[Task to carry out]
The entries must be retyped exactly, down to the last line.

[Data to examine]
- - -
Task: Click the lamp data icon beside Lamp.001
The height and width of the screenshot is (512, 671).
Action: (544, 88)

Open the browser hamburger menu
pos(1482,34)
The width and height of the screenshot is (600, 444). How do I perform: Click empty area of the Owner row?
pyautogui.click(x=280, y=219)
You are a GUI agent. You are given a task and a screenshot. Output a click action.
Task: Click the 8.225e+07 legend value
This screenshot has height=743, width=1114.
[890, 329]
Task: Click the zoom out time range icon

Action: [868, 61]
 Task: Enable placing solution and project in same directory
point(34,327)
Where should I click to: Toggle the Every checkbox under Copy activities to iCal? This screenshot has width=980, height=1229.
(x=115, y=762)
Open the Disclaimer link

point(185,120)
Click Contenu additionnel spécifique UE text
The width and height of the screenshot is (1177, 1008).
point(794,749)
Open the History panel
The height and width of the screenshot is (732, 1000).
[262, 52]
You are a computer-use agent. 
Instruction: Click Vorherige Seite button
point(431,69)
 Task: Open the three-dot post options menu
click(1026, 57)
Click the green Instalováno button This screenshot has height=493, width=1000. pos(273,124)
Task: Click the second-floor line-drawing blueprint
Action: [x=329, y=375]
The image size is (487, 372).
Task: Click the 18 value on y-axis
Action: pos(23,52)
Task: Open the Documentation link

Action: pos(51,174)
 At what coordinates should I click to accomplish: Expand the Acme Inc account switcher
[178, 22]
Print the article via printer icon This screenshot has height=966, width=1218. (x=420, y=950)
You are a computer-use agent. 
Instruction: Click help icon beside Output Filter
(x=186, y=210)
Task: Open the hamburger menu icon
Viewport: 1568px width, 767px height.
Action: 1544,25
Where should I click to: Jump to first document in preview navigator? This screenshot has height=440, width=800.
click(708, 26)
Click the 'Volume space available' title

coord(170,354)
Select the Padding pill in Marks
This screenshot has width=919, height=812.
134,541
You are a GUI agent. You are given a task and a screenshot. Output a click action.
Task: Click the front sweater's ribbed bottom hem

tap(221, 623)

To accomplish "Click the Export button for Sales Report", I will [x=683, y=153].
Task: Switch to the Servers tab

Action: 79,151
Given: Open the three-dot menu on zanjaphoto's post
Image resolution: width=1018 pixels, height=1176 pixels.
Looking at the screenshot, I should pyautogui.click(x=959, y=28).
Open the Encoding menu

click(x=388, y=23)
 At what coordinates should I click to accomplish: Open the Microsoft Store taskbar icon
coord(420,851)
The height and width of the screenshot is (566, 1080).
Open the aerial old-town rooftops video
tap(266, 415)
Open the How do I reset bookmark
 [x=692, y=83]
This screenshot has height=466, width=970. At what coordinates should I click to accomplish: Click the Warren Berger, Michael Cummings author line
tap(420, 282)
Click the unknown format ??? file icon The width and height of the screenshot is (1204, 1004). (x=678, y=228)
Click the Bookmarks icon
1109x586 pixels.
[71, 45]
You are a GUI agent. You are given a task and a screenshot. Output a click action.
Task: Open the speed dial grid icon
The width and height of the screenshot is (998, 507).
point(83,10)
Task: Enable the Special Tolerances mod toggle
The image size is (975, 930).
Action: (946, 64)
- - -
[Reply]
Task: Click the lamp data icon beside Lamp.001
The height and width of the screenshot is (512, 671).
Action: (544, 88)

Open the browser hamburger menu
pos(1482,34)
The width and height of the screenshot is (600, 444). How do I perform: Click empty area of the Owner row?
pyautogui.click(x=280, y=219)
You are a GUI agent. You are given a task and a screenshot. Output a click action.
Task: Click the 8.225e+07 legend value
This screenshot has height=743, width=1114.
[890, 329]
Task: Click the zoom out time range icon

Action: [868, 61]
 Task: Enable placing solution and project in same directory
point(34,327)
Where should I click to: Toggle the Every checkbox under Copy activities to iCal? This screenshot has width=980, height=1229.
(x=115, y=762)
Open the Disclaimer link

point(185,120)
Click Contenu additionnel spécifique UE text
The width and height of the screenshot is (1177, 1008).
point(794,749)
Open the History panel
The height and width of the screenshot is (732, 1000).
[262, 52]
You are a computer-use agent. 
Instruction: Click Vorherige Seite button
point(431,69)
 Task: Open the three-dot post options menu
click(1026, 57)
Click the green Instalováno button This screenshot has height=493, width=1000. pos(273,124)
Task: Click the second-floor line-drawing blueprint
Action: [x=329, y=375]
The image size is (487, 372).
Task: Click the 18 value on y-axis
Action: pos(23,52)
Task: Open the Documentation link

Action: pos(51,174)
 At what coordinates should I click to accomplish: Expand the Acme Inc account switcher
[178, 22]
Print the article via printer icon This screenshot has height=966, width=1218. (x=420, y=950)
You are a computer-use agent. 
Instruction: Click help icon beside Output Filter
(x=186, y=210)
Task: Open the hamburger menu icon
Viewport: 1568px width, 767px height.
Action: 1544,25
Where should I click to: Jump to first document in preview navigator? This screenshot has height=440, width=800.
click(708, 26)
Click the 'Volume space available' title

coord(170,354)
Select the Padding pill in Marks
This screenshot has width=919, height=812.
134,541
You are a GUI agent. You are given a task and a screenshot. Output a click action.
Task: Click the front sweater's ribbed bottom hem

tap(221, 623)

To accomplish "Click the Export button for Sales Report", I will [x=683, y=153].
Task: Switch to the Servers tab

Action: 79,151
Given: Open the three-dot menu on zanjaphoto's post
Image resolution: width=1018 pixels, height=1176 pixels.
Looking at the screenshot, I should pyautogui.click(x=959, y=28).
Open the Encoding menu

click(x=388, y=23)
 At what coordinates should I click to accomplish: Open the Microsoft Store taskbar icon
coord(420,851)
The height and width of the screenshot is (566, 1080).
Open the aerial old-town rooftops video
tap(266, 415)
Open the How do I reset bookmark
 [x=692, y=83]
This screenshot has height=466, width=970. At what coordinates should I click to accomplish: Click the Warren Berger, Michael Cummings author line
tap(420, 282)
Click the unknown format ??? file icon The width and height of the screenshot is (1204, 1004). (x=678, y=228)
Click the Bookmarks icon
1109x586 pixels.
[71, 45]
You are a GUI agent. You are given a task and a screenshot. Output a click action.
Task: Open the speed dial grid icon
The width and height of the screenshot is (998, 507).
point(83,10)
Task: Enable the Special Tolerances mod toggle
The image size is (975, 930).
Action: (946, 64)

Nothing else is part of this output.